As the annoying-yonger-sibling’s-best-friend to a regular D&D group in the 90s, I grew up having D&D deeply intertwined with my developing interest in fantasy, and I spent many years incorporating concepts I had passively absorbed from D&D into my childhood roleplaying. And not just “lore” elements like pretending to be elves or borrowing proper nouns from D&D settings, but actual pseudo game mechanics my friends and I would make up and play by. At a couple of points in probably 5th-7th grade I tried to essentially DM a game with maps drawn on graph paper and pretty much entirely improvised dice mechanics for some friends, just based on my outsider’s impression of what roleplaying games looked like.

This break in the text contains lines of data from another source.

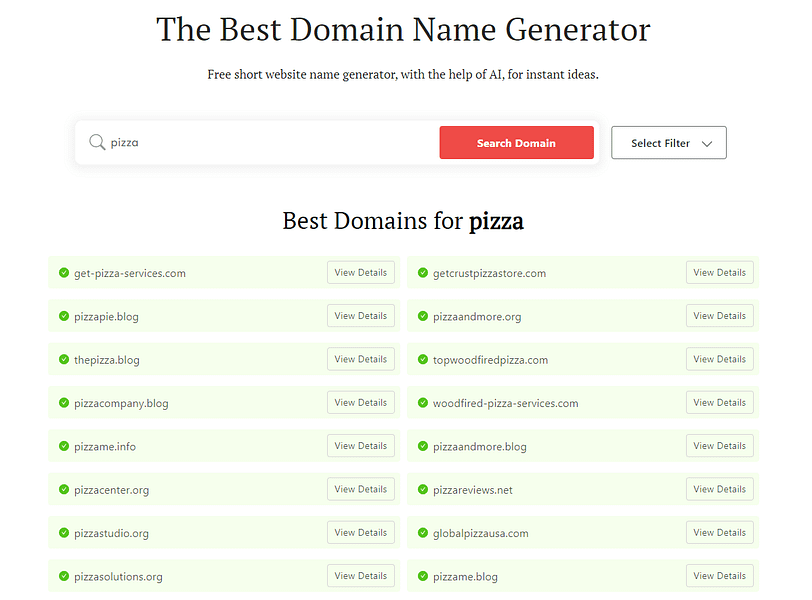Click the topwoodfiredpizza.com domain name
The width and height of the screenshot is (812, 600).
490,359
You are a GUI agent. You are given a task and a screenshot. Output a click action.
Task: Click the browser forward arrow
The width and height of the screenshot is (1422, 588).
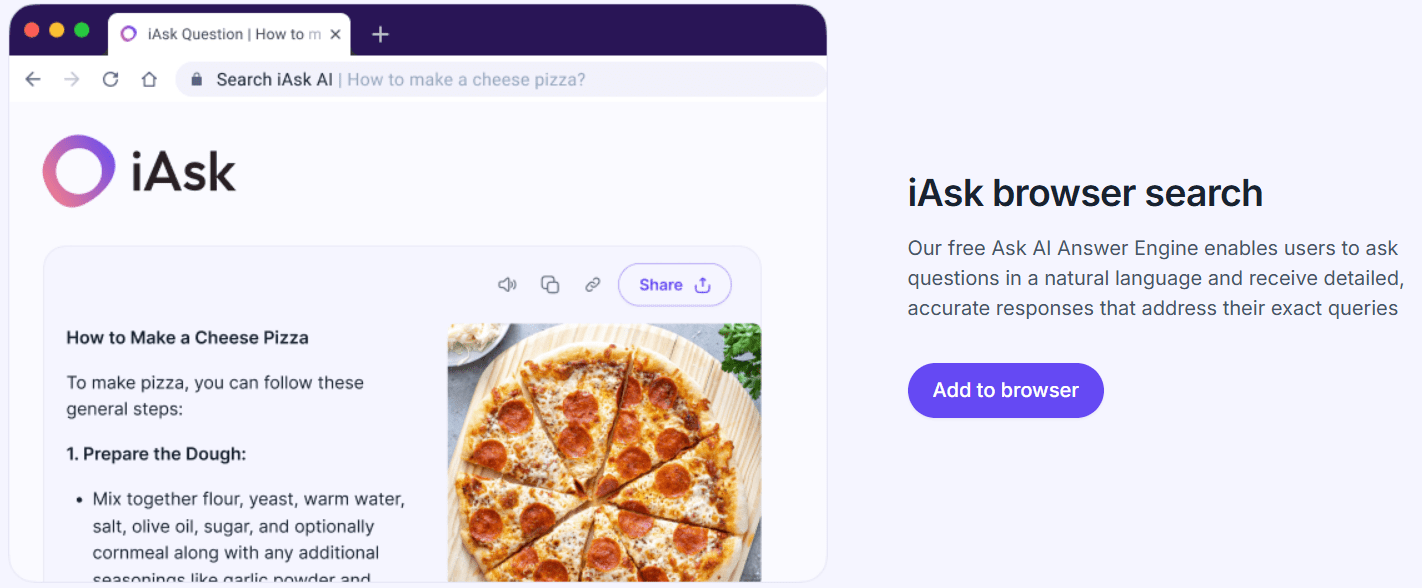[71, 80]
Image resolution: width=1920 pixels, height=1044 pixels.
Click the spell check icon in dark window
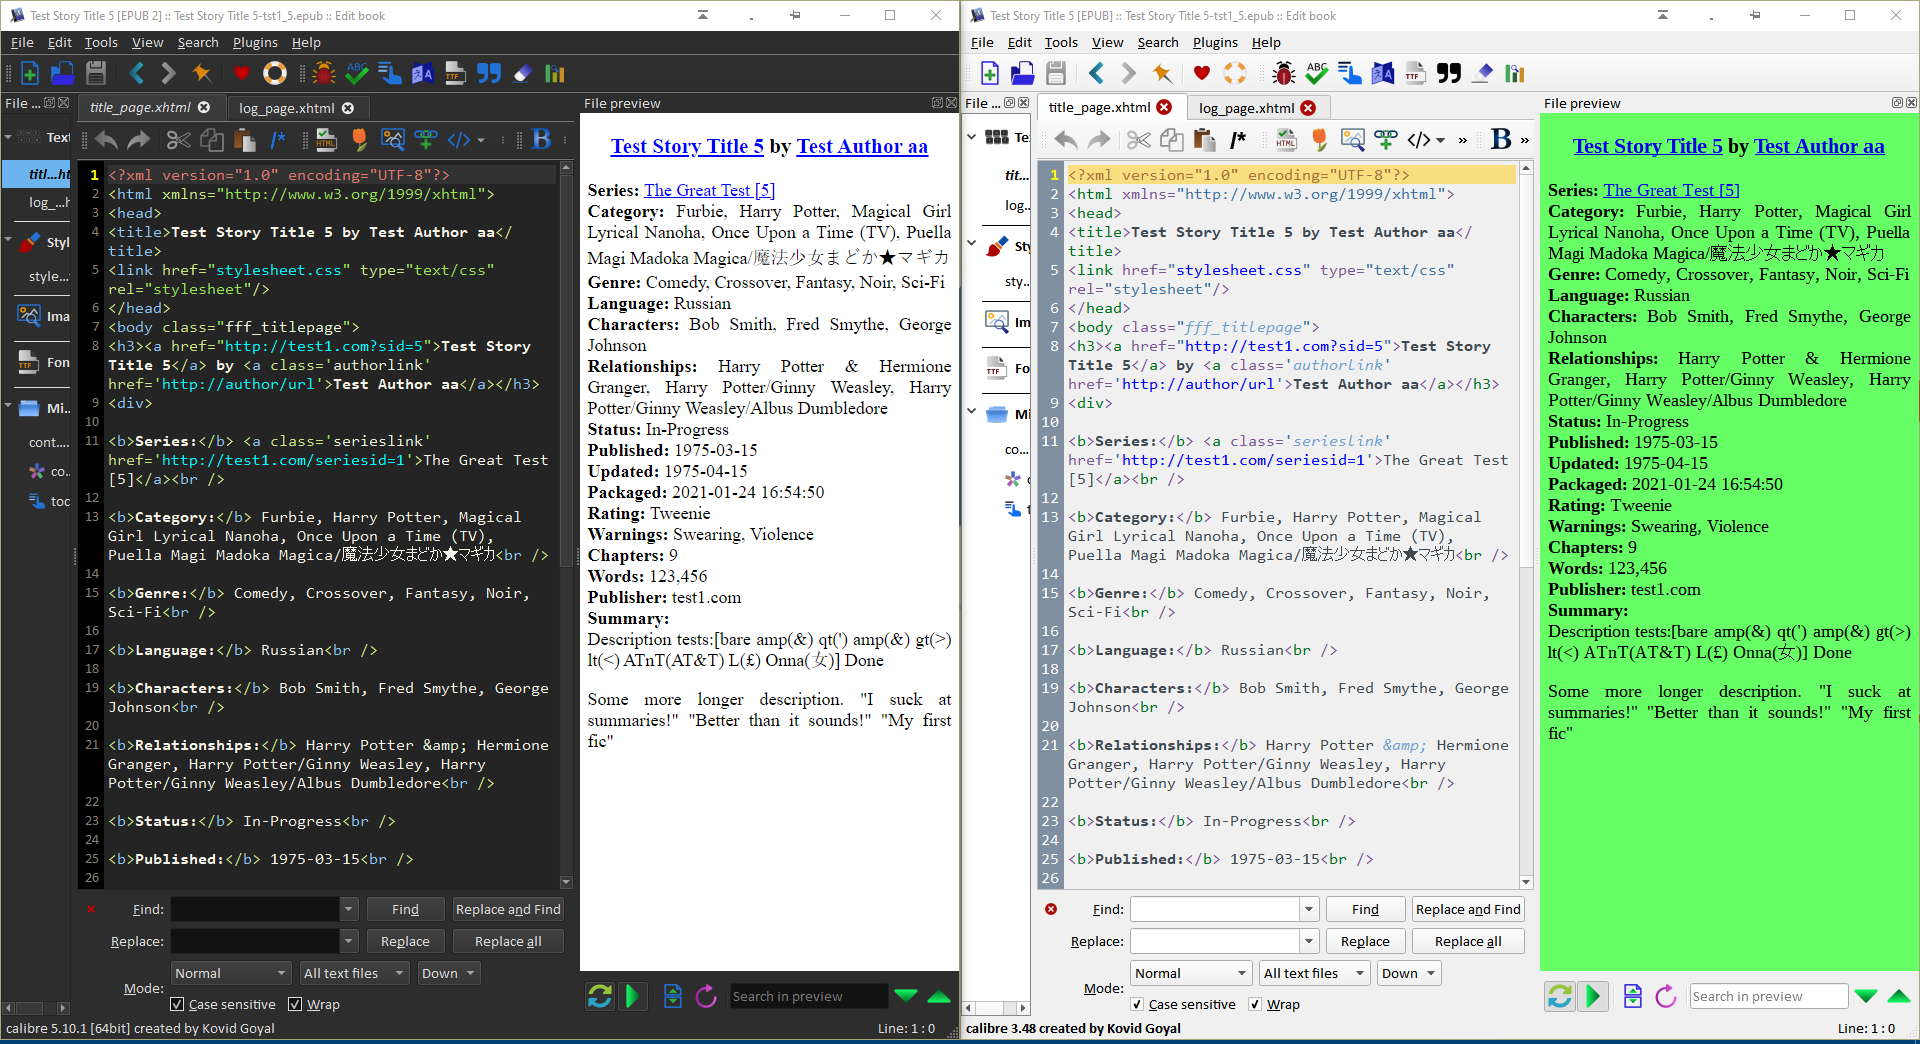(x=356, y=73)
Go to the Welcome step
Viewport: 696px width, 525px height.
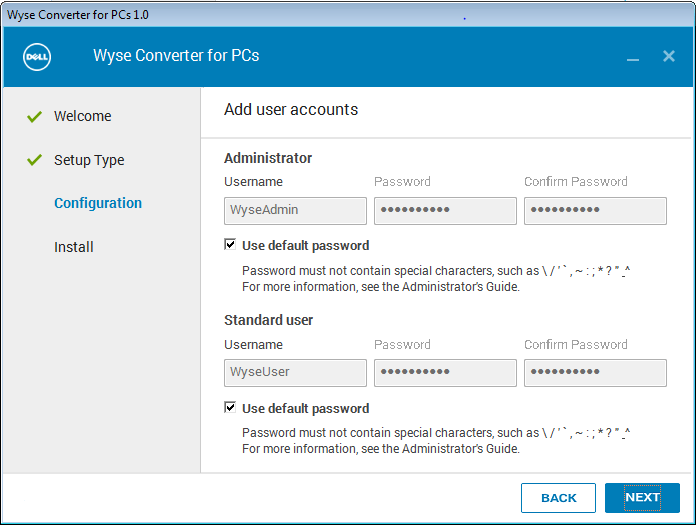(x=82, y=116)
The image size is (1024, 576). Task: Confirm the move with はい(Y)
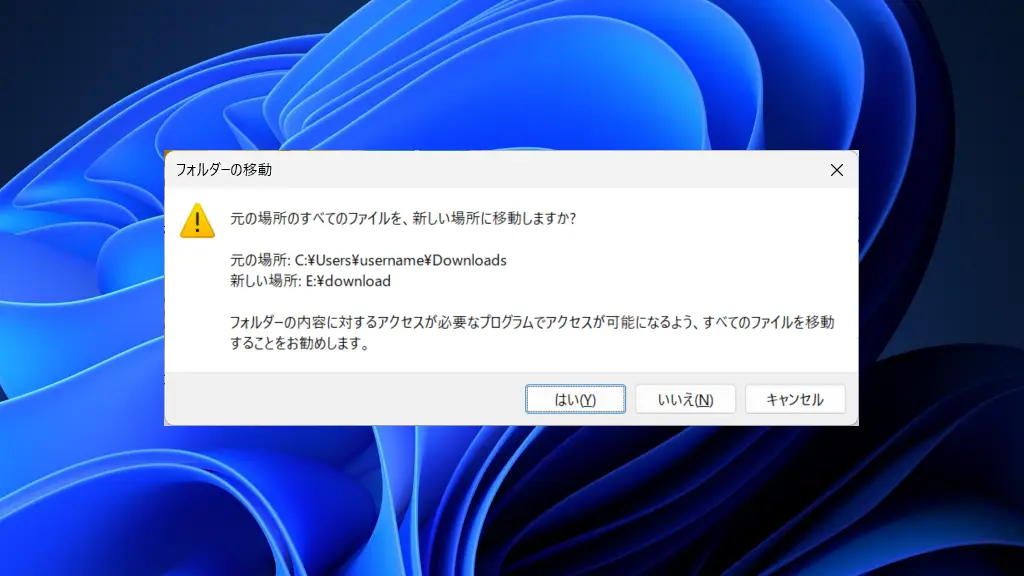(575, 399)
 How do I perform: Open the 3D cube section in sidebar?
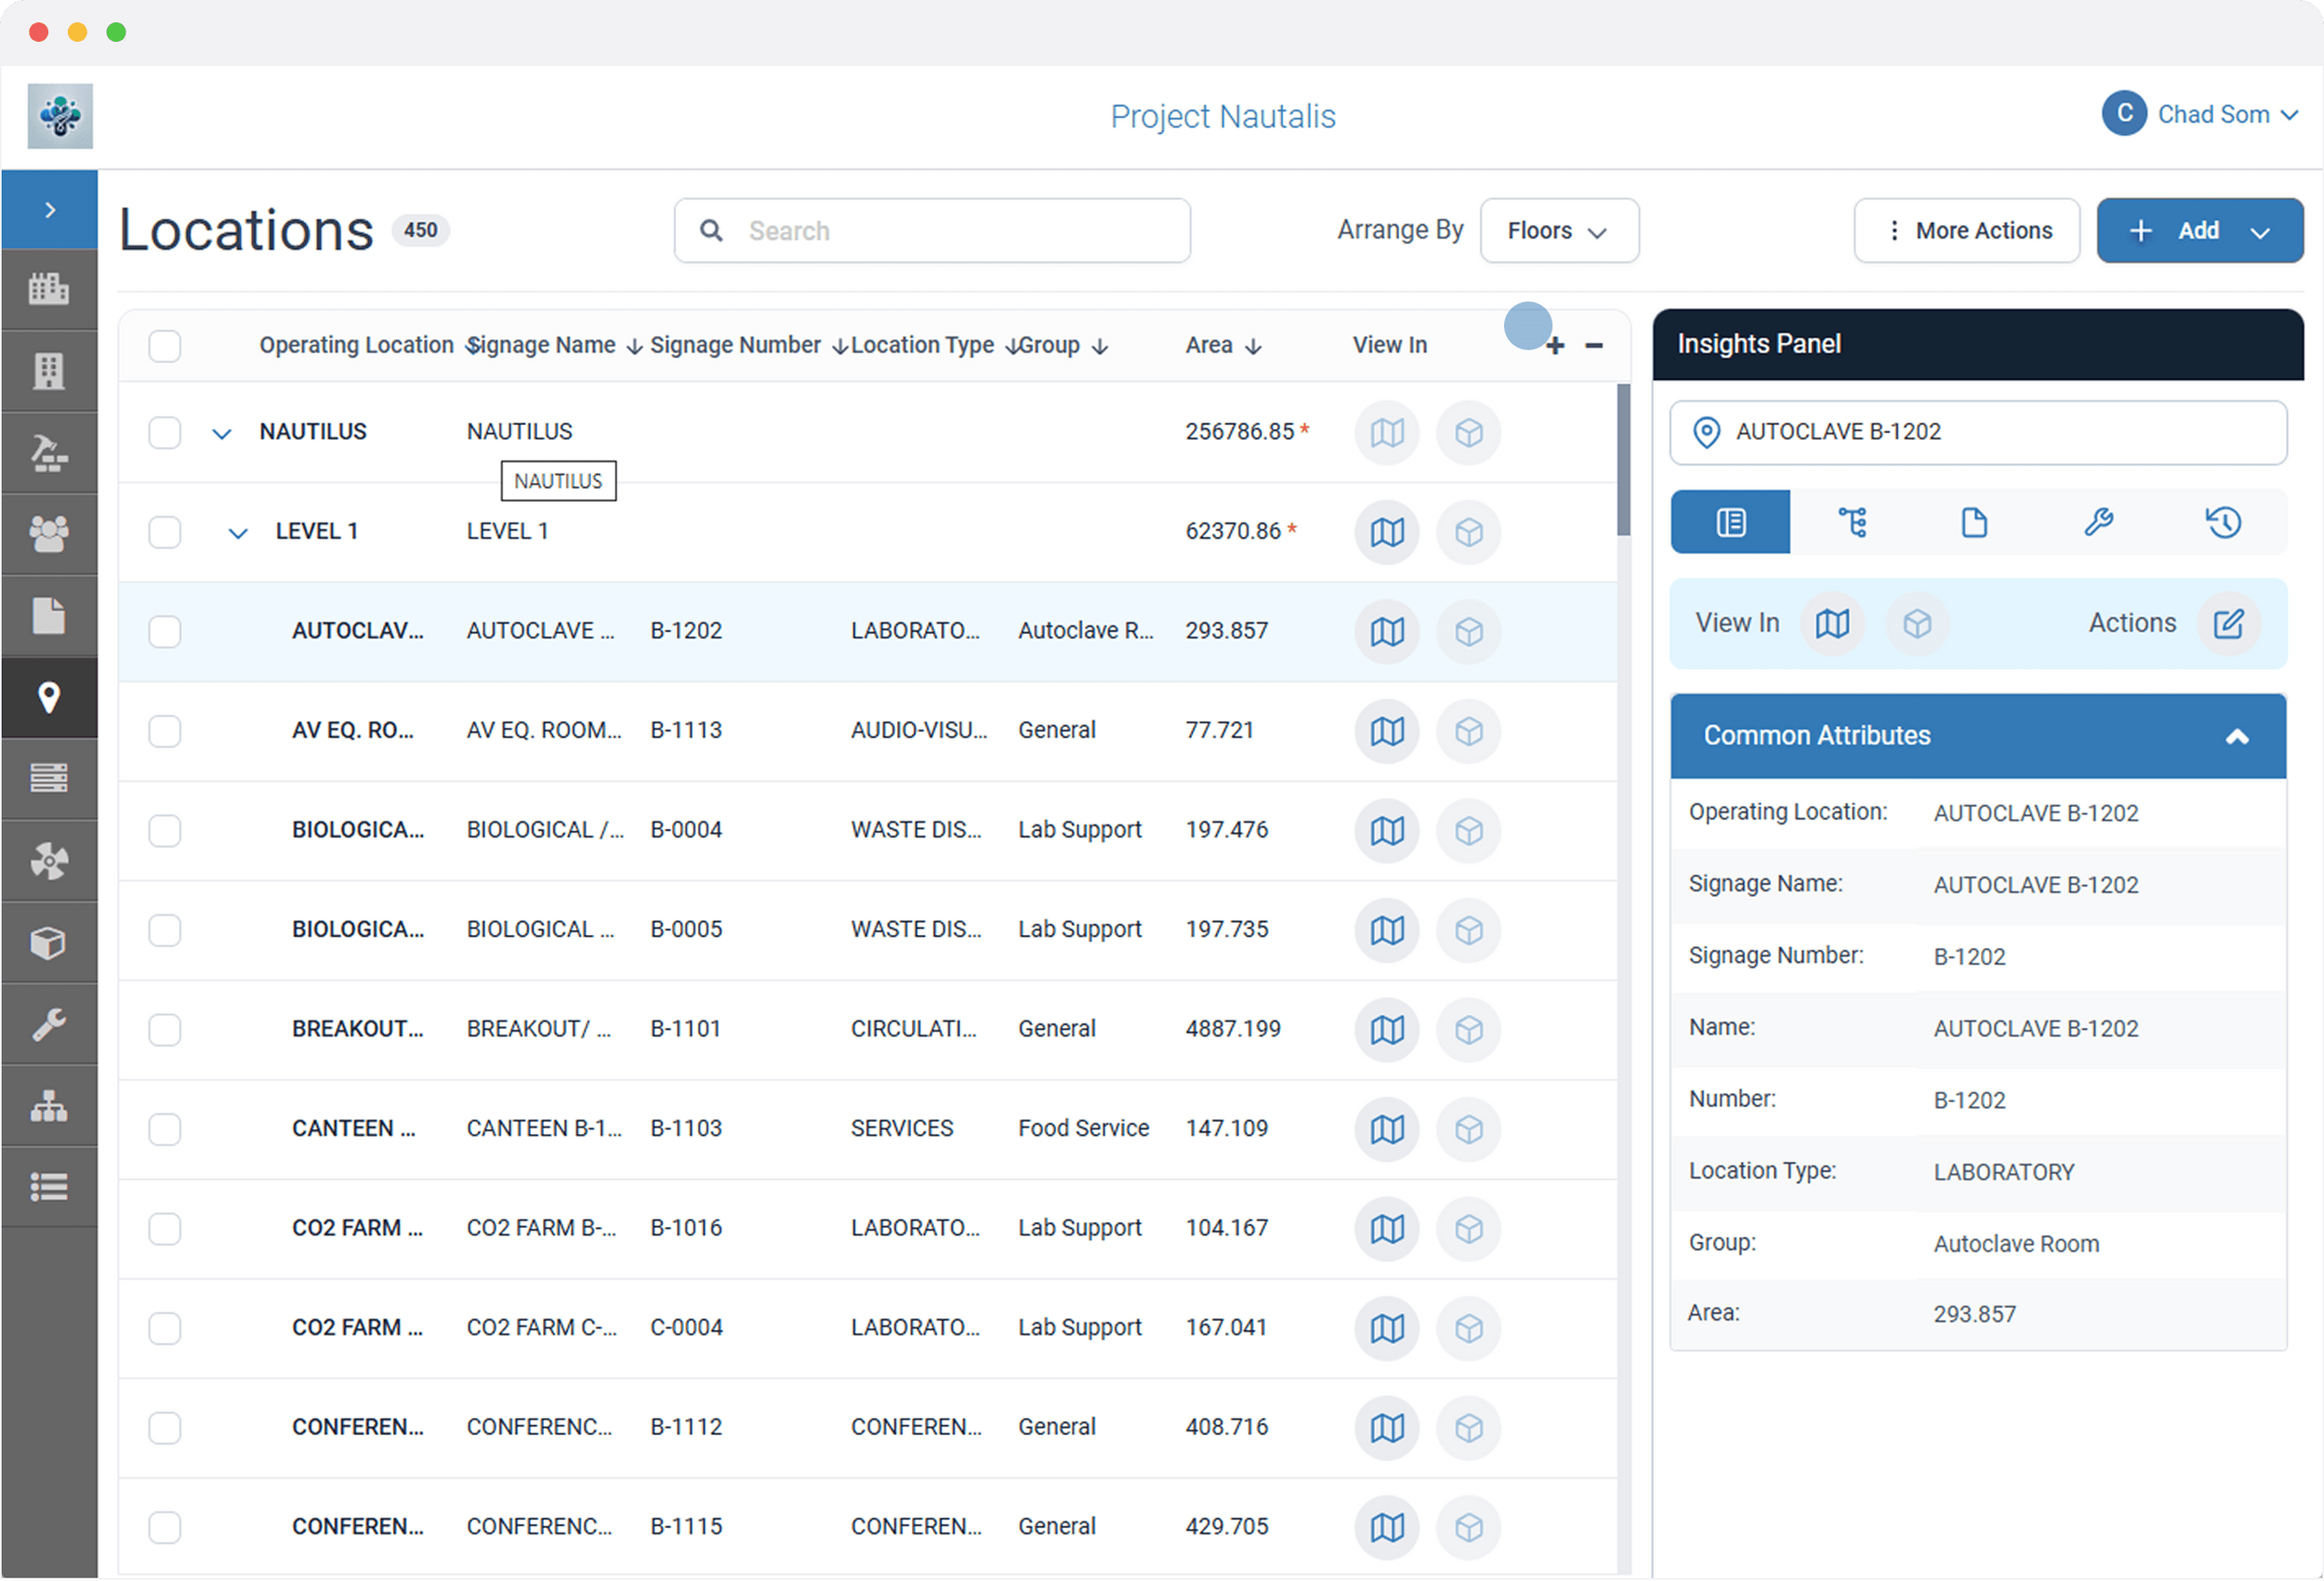(49, 942)
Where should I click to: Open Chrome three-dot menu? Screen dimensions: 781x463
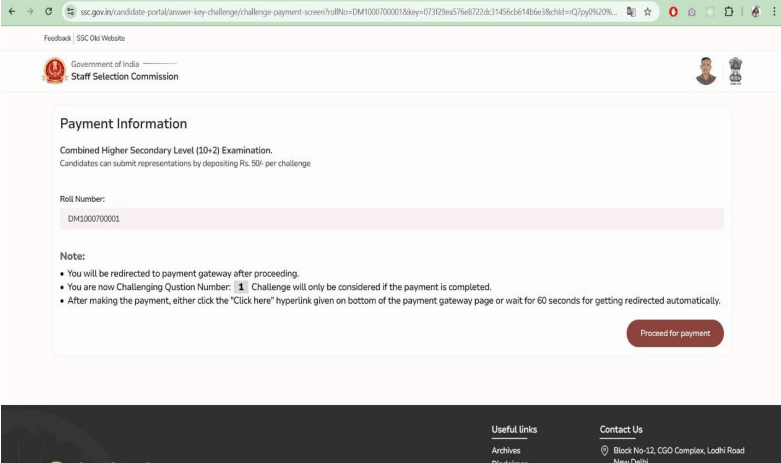[x=772, y=11]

It wasn’t until 8th grade that I switched schools and met someone who was both familiar with actual published RPGs and willing to teach me to play them. At that time we played several different systems in rapid succession, and I don’t remember what specific systems we tried or which was first, but I remember that among them were D&D, and some d6-based system that to me came across as functionally D&D without as many cool different dice. We also tried Call of Cthulhu but my understanding of probability was not yet good enough to produce a competent character in a percentile system and I hated it, so we switched to the d20 conversion (I actually still have the book for that!)